:: Extracted text

5 Steps Hospital Boards Can Take to Improve Audit Readiness

  • By: Kelli Thomas
  • August 12, 2025
Hospital Audit Readiness
Reading Time: 4 minutes

Because of strict industry regulations, board administrators must maintain meticulous oversight of financial operations, compliance protocols, and risk management strategies to ensure audit readiness. This work requires boards to draft proactive governance frameworks that anticipate regulatory changes, identify potential vulnerabilities before they become compliance issues, and establish systematic processes for continuous monitoring and improvement.

Successful audit readiness means creating an organizational culture where compliance is embedded in daily operations rather than treated as a periodic obligation.

Failed audits can result in significant financial penalties, loss of accreditation, exclusion from government programs, and damaged community trust that takes years to rebuild. With recent legislation that shifts more financial risk to hospitals, the stakes have never been higher for hospital boards of directors to get audit readiness right.

::::
:: Data records

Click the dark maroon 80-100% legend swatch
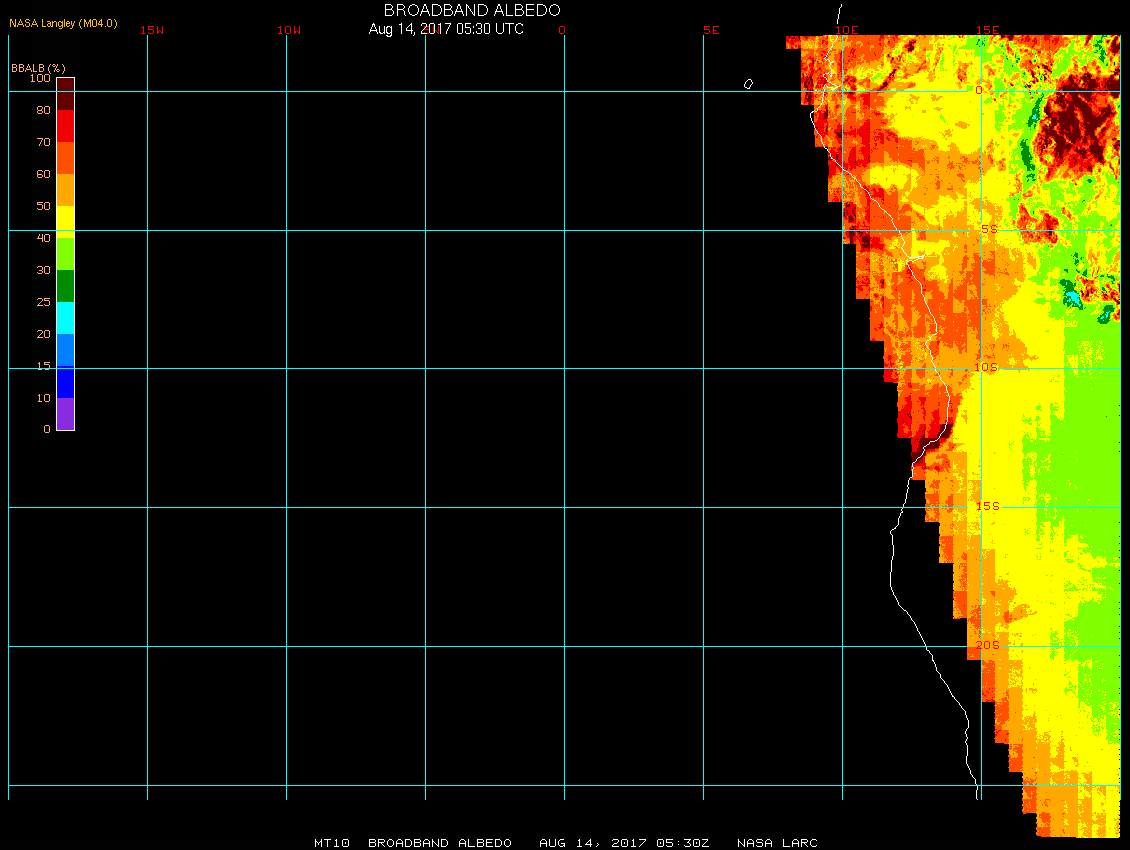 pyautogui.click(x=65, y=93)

::::
:: Data records

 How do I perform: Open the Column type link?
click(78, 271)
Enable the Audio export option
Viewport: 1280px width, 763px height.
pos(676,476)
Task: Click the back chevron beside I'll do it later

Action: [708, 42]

::::

(How to complete this task): Set down the passage of the hospital audit readiness article between "Successful audit readiness" and "audit readiness right.", inclusive, copying it word for word.

(Exercise response):
Successful audit readiness means creating an organizational culture where compliance is embedded in daily operations rather than treated as a periodic obligation.

Failed audits can result in significant financial penalties, loss of accreditation, exclusion from government programs, and damaged community trust that takes years to rebuild. With recent legislation that shifts more financial risk to hospitals, the stakes have never been higher for hospital boards of directors to get audit readiness right.